* Source data *
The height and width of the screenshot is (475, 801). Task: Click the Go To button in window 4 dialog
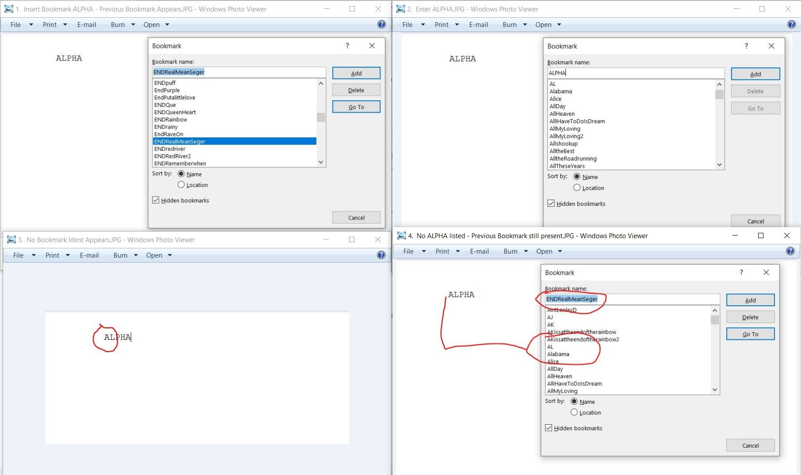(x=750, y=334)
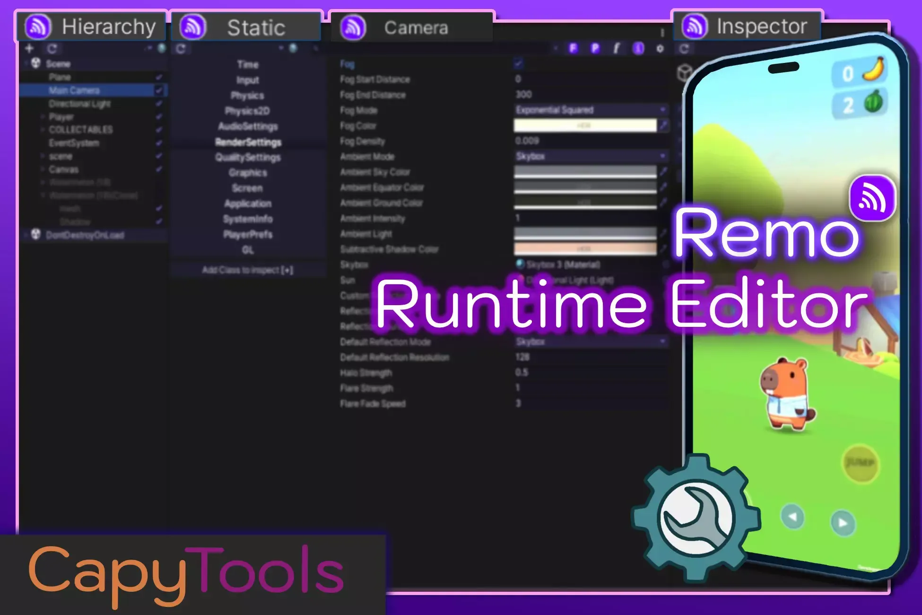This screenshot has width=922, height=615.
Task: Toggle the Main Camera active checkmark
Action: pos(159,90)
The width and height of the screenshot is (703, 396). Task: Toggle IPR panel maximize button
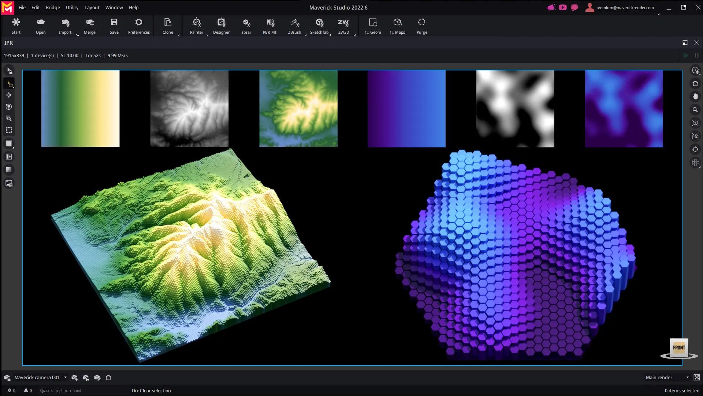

* Task description *
When you repeat the data, keep every line exact and drop the images.

* Your solution *
The height and width of the screenshot is (475, 801). Task: Click the Go To button in window 4 dialog
(x=750, y=334)
This screenshot has width=922, height=615.
Task: Toggle the Main Camera active checkmark
Action: pos(159,90)
The width and height of the screenshot is (703, 396). Task: Toggle IPR panel maximize button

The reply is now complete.